Now at any point in the sequence, you need to check if the value is within the range. If not then there is a violation. If the key matches, then it has to be the last number in the sequence.

Here is the pseudocode

boolean validate(seq[1,N],key,range)
    for i from 1 to N
        if(seq[i] < range.min || seq[i] > range.max)
            return false
        if(key < seq[i])
            range.max := key-1
        else if(key > seq[i])
            range.min := key+1
        else
            return i=N
    return true

Upvotes: 2

TessellatingHeckler
TessellatingHeckler

Reputation: 29003

Go here: https://www.cs.usfca.edu/~galles/visualization/BST.html put in each number one at a time in the top left, next to 'insert', and click 'insert'. It will build a binary tree as you enter numbers.
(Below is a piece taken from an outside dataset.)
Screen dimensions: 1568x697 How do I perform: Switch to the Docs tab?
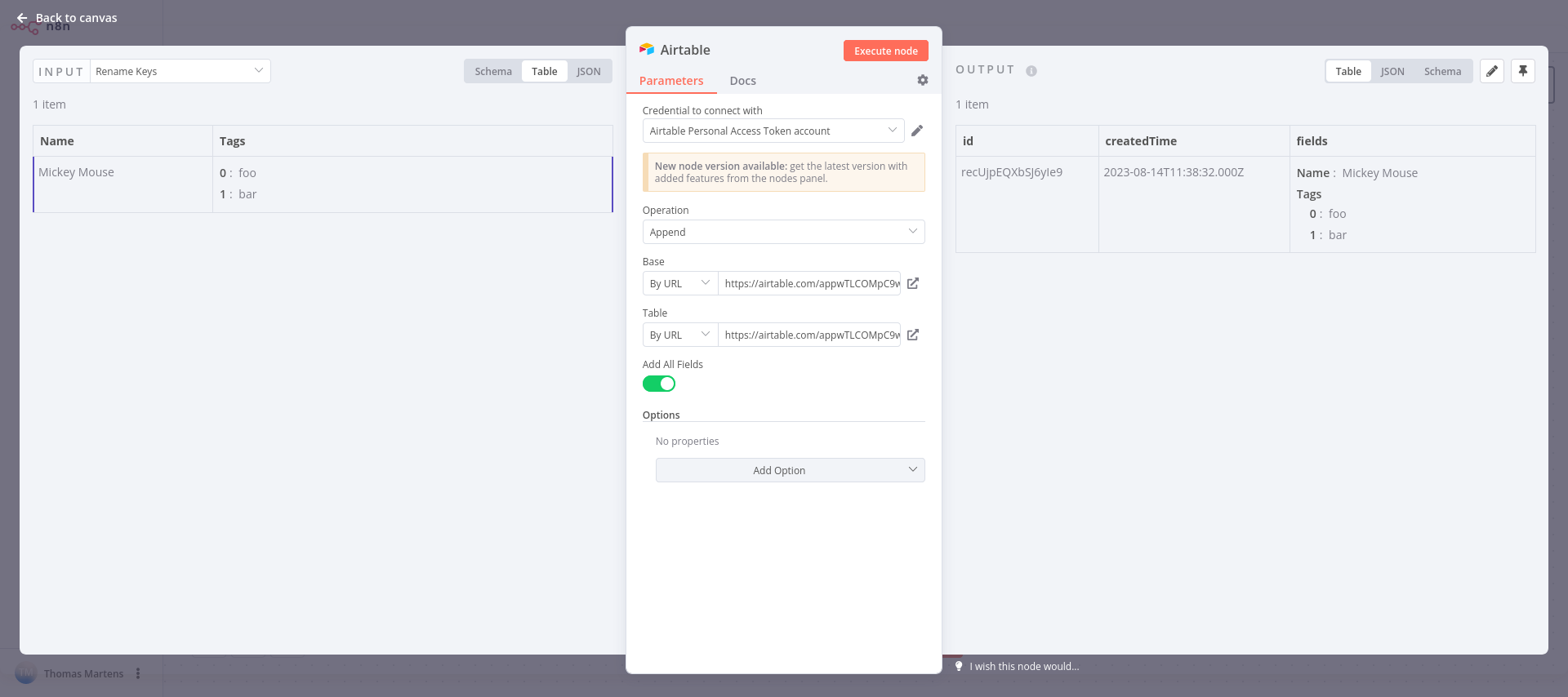pyautogui.click(x=742, y=81)

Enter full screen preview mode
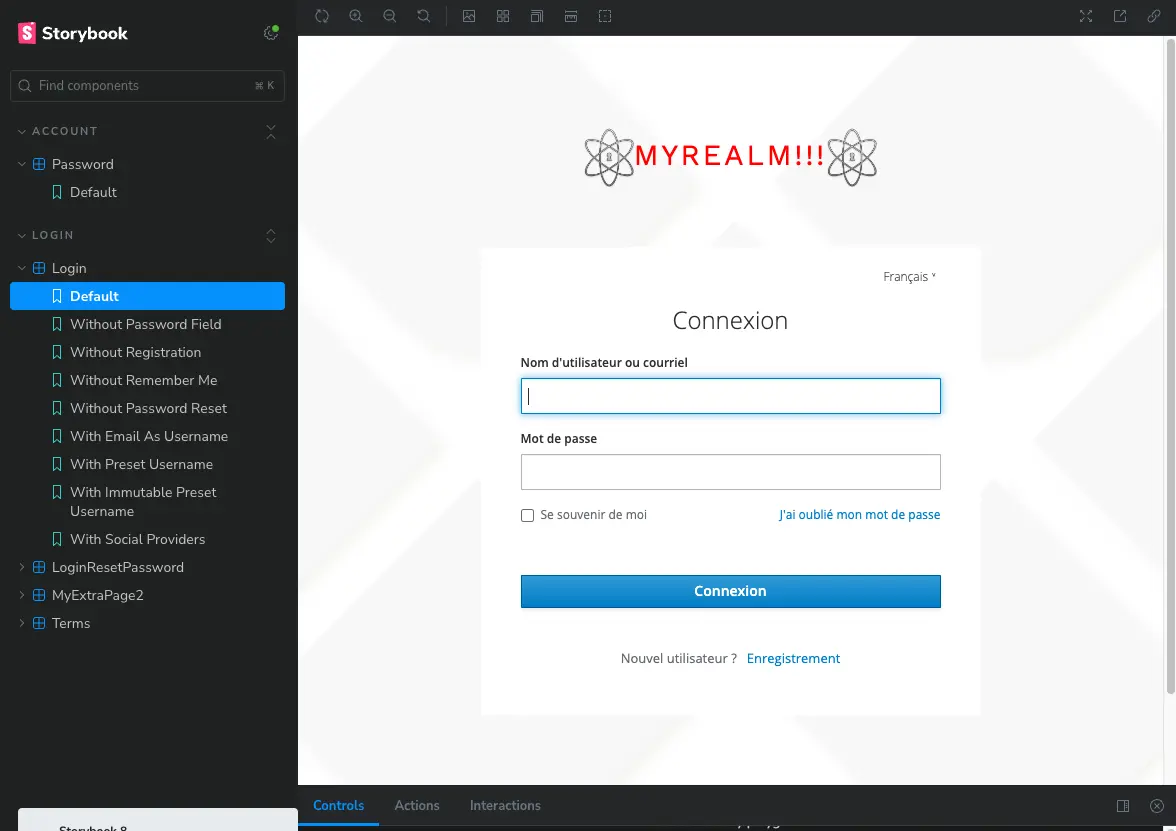click(x=1086, y=16)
Do that for each of the sequences and compare how they look.

This is the route through "a)":

tree for sequence A

It's a single chain. This is the attempted route through "c)":

enter image description here

It's not a single path from top to bottom, it has a wrong-turn offshoot. You wouldn't take a wrong turn if 363 was in the tree and you were just going directly to it.

In c) 911 splits left on 240 and right on 912.

In e) 347 splits right on 621 and left on 299.

They can't be the sequences traversed on the way to 363, because one of the nodes in each list isn't on the way to 363.